Stored items:

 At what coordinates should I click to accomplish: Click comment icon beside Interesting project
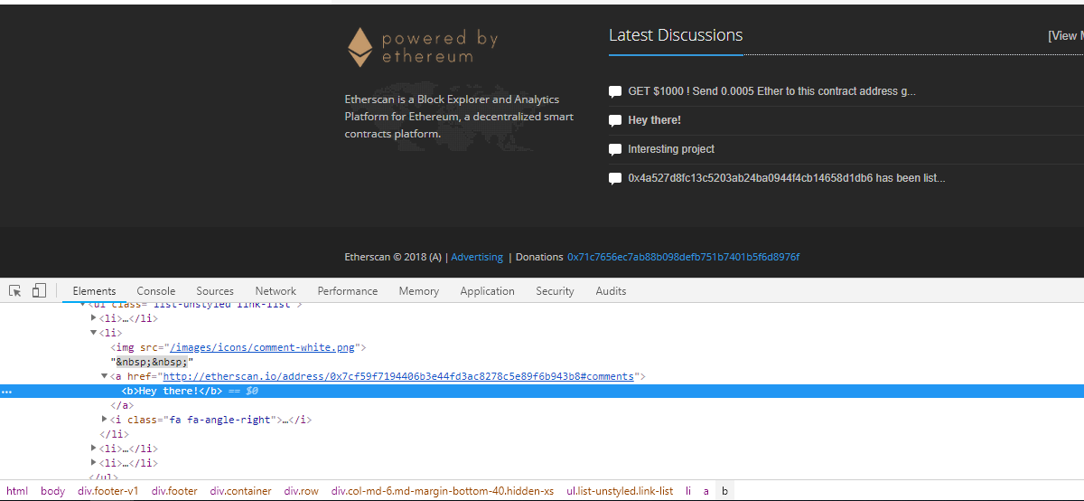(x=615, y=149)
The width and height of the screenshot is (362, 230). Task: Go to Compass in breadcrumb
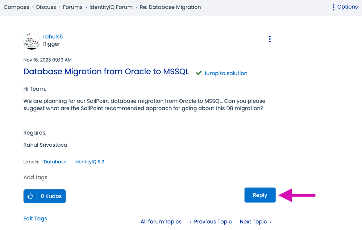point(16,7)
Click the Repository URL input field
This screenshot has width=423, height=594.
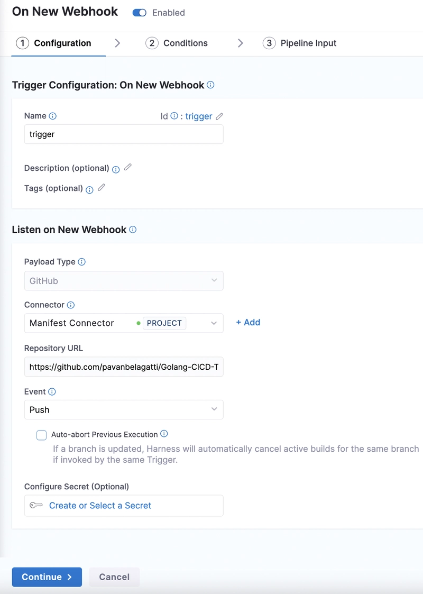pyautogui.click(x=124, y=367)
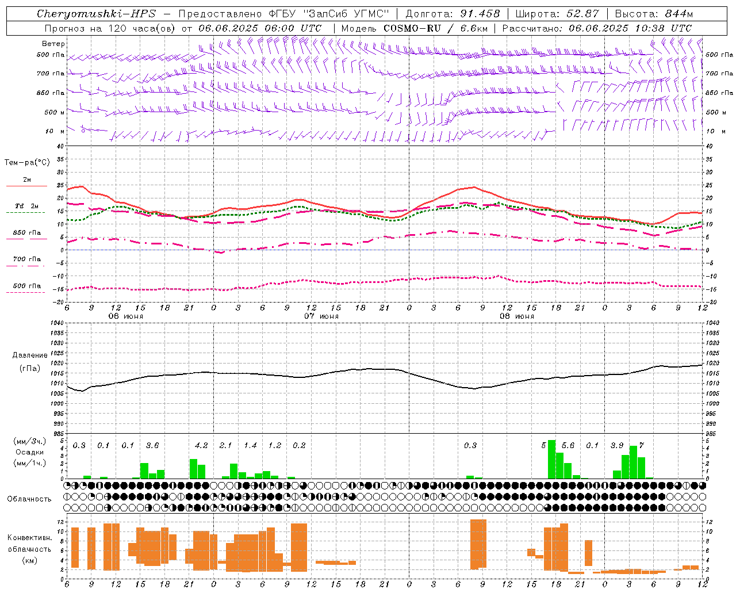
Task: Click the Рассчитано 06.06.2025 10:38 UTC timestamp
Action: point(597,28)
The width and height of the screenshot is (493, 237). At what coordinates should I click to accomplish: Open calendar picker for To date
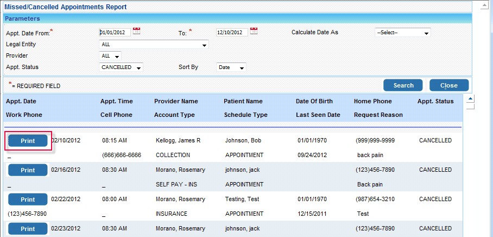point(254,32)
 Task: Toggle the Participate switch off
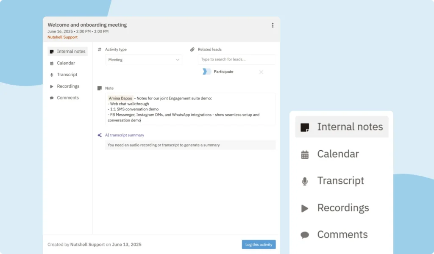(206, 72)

...

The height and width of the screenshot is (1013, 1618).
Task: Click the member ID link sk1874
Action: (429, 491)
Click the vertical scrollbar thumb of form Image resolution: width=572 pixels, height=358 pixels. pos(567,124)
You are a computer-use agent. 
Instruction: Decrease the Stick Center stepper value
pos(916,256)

## Problem requirements
Return only the part above that opens with the line containing "At what coordinates should I click to accomplish: Click" and closes with the line containing "Click the Repository URL input field", exactly and with both ends, skipping the pictures.

## Written response
 At what coordinates should I click to accomplish: Click comment icon beside Interesting project
(x=615, y=149)
The width and height of the screenshot is (362, 230). Task: Go to Compass in breadcrumb
point(16,7)
Click the Repository URL input field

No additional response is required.